気にせずに白鴉に向かう。今は夕方の仕込みの最中だろう。扉を押し、中に入る。見慣れた顔がこちらに向いた。
「ハイハイ、洋老大哥、いらっしゃい」
「白鴉、さっきはどうして突然電話を――」
「君が白い鴉ちゃんか!」
趙が俺の後ろから出て来て、両手を広げる。白鴉の目が細まった。今日は袖が長い。まずい! ちゃりん、と小さく金属の音が鳴る。と、同時に、銀色が俺の頬を掠る。

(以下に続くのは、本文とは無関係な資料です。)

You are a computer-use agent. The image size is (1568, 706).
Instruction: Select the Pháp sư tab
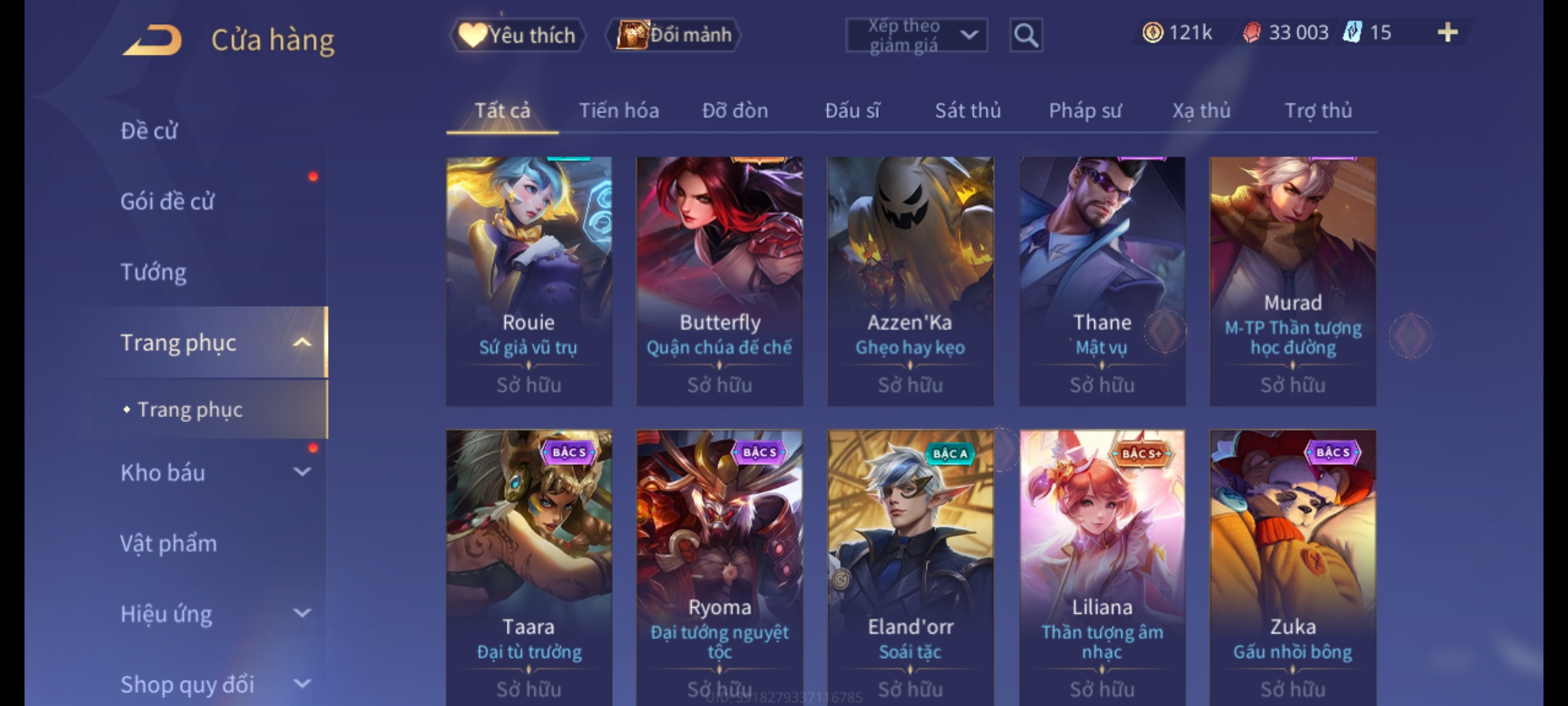(1085, 111)
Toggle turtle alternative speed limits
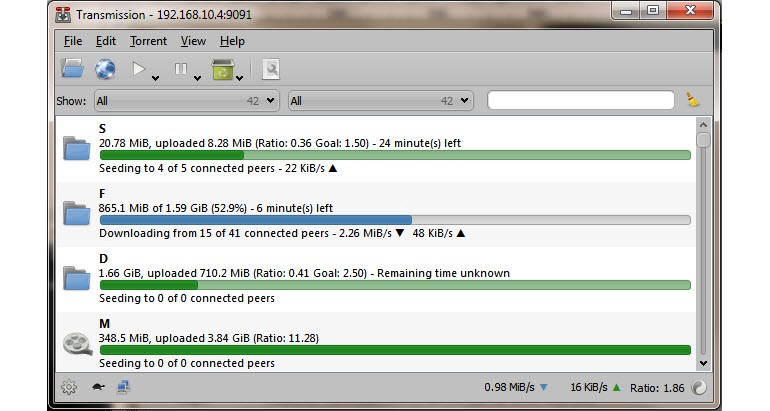 (98, 387)
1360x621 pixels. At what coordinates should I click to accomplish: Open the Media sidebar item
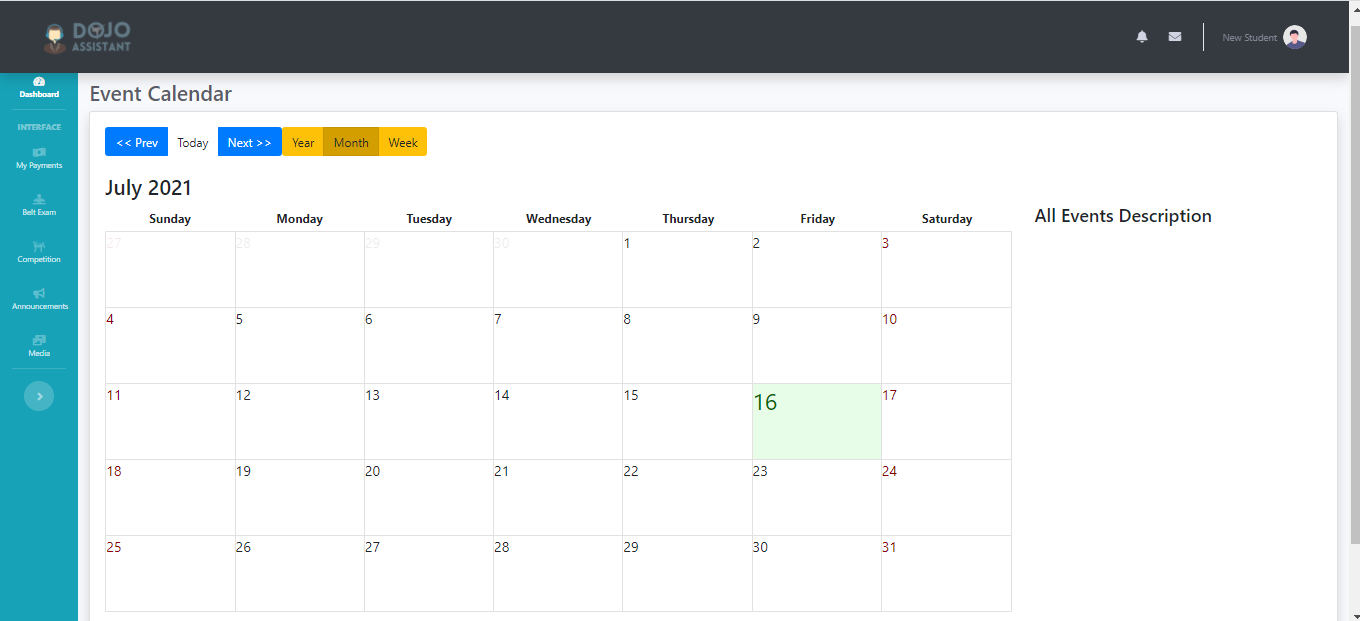(39, 346)
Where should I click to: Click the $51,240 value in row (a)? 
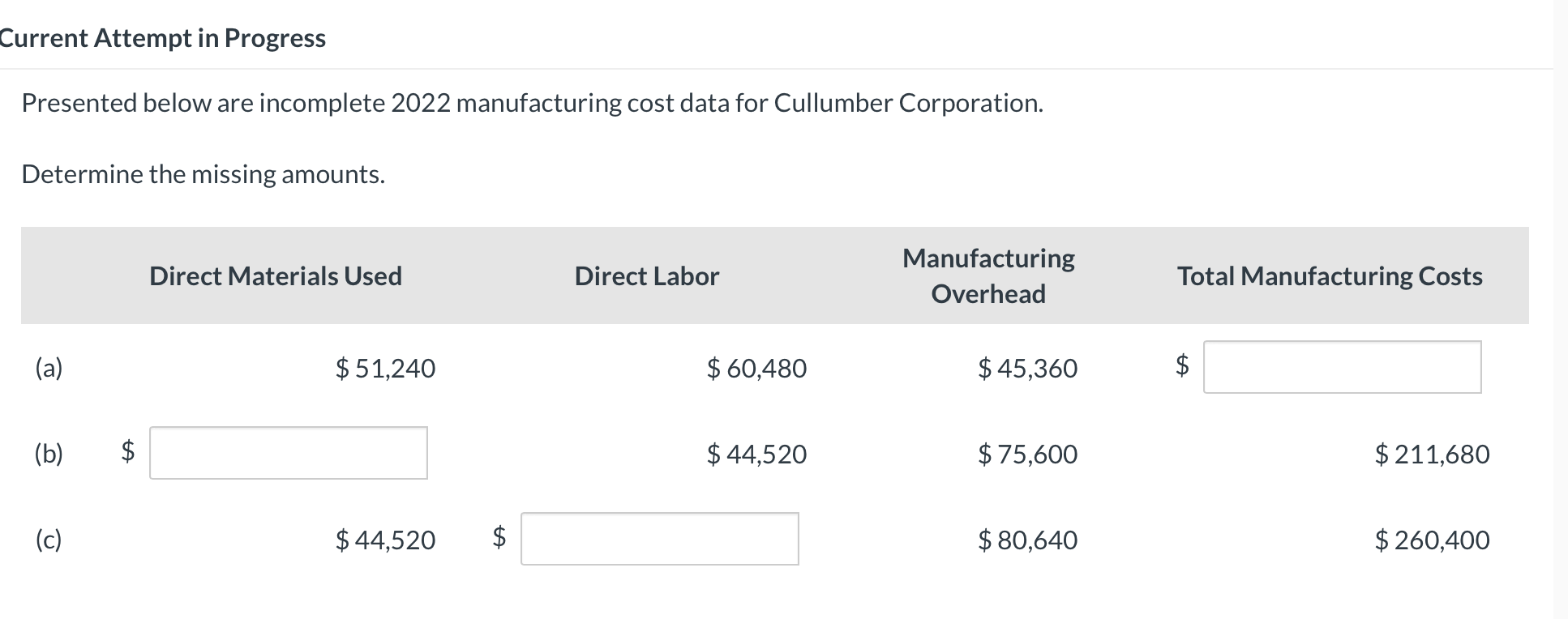pyautogui.click(x=385, y=369)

「姐姐、なかなかの手練れでしょ? 何人味見したの?」
「君ほどはしてないサ!」
マウスに針が刺さっていた。あのフォーク持ってきていたのか。
趙は針をマウスから引き抜いて、白鴉に返していた。
「なーるーほーどーね。キミ、貧血デショ?」
「……オレ、何も言ってないけど」
「顔色が悪いから、目に紅を乗せてるんダ! あとはー、人間を食べるのも、治したいから、デショ? マアマア、ボクに任せておきなって! 治してあげよう!」
フォークに突き刺さったマウスに齧りつき、趙は笑った。口が真っ赤に染まっていた。